A parlare è Lucia Villani, classe 1994 che, insieme all’amica e cognata Francesca Catanzani, dirige la sala dell’insegna e cura personalmente la carta dei vini che può contare 70 tipologie di Champagne, 200 etichette rosse – con una buona presenza di Spagna, Francia e Cile – e 150 referenze di bianco provenienti anche da oltreoceano , come il Freestone Vineyards Napa Valley, 100% Chardonnay. «Se pensavate al mare, dalle nostre vetrate si vede il centro cittadino, non abbiamo proposte tradizionali, ma piatti ricchi di visione e sostanza. Siamo costantemente alla ricerca del buono per renderlo anche bello, augurandoci possa essere d’aiuto per qualche ora di relax e buongusto» continua la giovane proprietaria che alla taverna di Bacco, nonostante disti a un centinaio di metri di distanza dal mare, propone una cucina dove il pesce non è l’unico protagonista.
Se tra gli antipasti – che arrivano dopo un fresco benvenuto a base di Zuppetta fredda al pomodoro, pane arrostito e origano, una Cialda di manioca con granchio e lime e una saporita Crocchetta ripiena di spuntature di maiale – non si può prescindere dall’ottimo Carpaccio a base di cernia, salsa d’ostrica, peperone crusco, piquillo e foglia d’ostrica, resterete sorpresi dalla Tartare di Carne con foie gras, mela verde e cipolla sotto aceto. Spunti gastronomici che mettono in risalto le abilità di Filipe Dos Santos, chef di origine brasiliana che si è formato in Italia nella scuola internazionale di cucina italiana Alma per poi affinare la tecnica prima da Vittorio a Brusaporto e poi dalla famiglia Alajmo. «Mi piace creare gusti semplici, ma esplosivi, sapori riconoscibili, qualcosa che dovrebbe far venir voglia di essere mangiato di nuovo» dichiara il cuoco.

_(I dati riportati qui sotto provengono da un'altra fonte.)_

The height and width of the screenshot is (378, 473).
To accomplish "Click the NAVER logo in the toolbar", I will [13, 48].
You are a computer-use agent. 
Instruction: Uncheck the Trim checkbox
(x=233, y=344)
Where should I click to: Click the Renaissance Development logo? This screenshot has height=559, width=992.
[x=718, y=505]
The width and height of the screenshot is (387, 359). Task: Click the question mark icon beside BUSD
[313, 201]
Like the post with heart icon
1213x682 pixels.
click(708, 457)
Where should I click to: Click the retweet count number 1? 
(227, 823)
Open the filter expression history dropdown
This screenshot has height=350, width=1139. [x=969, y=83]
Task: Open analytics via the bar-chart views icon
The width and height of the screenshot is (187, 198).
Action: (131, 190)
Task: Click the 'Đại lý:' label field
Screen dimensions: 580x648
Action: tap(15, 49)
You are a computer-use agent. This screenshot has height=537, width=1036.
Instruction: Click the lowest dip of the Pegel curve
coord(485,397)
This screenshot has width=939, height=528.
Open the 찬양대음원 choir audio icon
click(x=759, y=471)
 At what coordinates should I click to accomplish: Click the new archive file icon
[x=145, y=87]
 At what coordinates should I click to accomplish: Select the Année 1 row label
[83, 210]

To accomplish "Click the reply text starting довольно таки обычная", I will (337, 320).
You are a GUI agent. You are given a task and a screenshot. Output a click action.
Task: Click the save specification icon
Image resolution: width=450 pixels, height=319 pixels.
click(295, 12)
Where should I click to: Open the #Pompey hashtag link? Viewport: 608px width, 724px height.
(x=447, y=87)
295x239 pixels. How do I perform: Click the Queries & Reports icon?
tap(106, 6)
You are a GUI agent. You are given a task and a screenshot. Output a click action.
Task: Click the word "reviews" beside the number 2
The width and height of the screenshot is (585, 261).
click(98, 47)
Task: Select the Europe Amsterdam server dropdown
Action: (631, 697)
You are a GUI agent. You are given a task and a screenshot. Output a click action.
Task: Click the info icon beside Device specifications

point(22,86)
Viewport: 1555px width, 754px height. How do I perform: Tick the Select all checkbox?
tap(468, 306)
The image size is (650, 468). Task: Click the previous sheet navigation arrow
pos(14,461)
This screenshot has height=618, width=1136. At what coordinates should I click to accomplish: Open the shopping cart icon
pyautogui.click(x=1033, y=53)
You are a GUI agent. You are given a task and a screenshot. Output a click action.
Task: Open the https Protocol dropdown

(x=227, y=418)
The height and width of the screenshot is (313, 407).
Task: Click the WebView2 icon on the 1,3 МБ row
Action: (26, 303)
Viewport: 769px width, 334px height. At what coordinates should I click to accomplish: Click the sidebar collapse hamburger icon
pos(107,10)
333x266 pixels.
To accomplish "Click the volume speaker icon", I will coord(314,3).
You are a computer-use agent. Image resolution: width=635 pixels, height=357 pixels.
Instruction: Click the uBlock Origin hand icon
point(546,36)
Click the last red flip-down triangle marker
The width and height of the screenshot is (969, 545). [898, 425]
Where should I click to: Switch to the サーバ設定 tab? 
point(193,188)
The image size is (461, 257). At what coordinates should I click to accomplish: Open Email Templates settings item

Un esempio concreto? La Lingua con gamberi rossi, salsa kimchi e kumquat (mandarino cinese), ingrediente che insieme al kimchi “tradisce” la passione di Dos Santos per la cucina orientale.
Come già anticipato, la materia prima ittica spesso cede il passo a ricette di terra che hanno il gusto dello Spaghettone con guanciale, piselli e ravanello fermentato – tra i primi piatti c’è anche un omaggio alla tradizione romana, i Rigatoni con la pajata – o, tra i secondi, l’Anatra con arancia, finocchi e vaniglia, cotta e insaporita alla perfezione grazie all’ultimo step della preparazione che prevede un passaggio sulla brace. «Metto una proteina al centro dell’idea e sperimento due o tre combinazioni intorno – chiosa lo chef –. Se è il caso di parlare di processo creativo, direi che il mio possa essere sintetizzato così».
Un percorso culinario – oltre alla possibilità di ordinare alla carta sono disponibili due menu degustazione, rispettivamente di sei e otto portate – che anche nei dessert conferma l’estro e l’originalità di questa insegna con il Millefoglie con caramello, nocciola, pepe e whisky o l’avvolgente e delicata Panna cotta a base di miele, camomilla, polline e lavanda.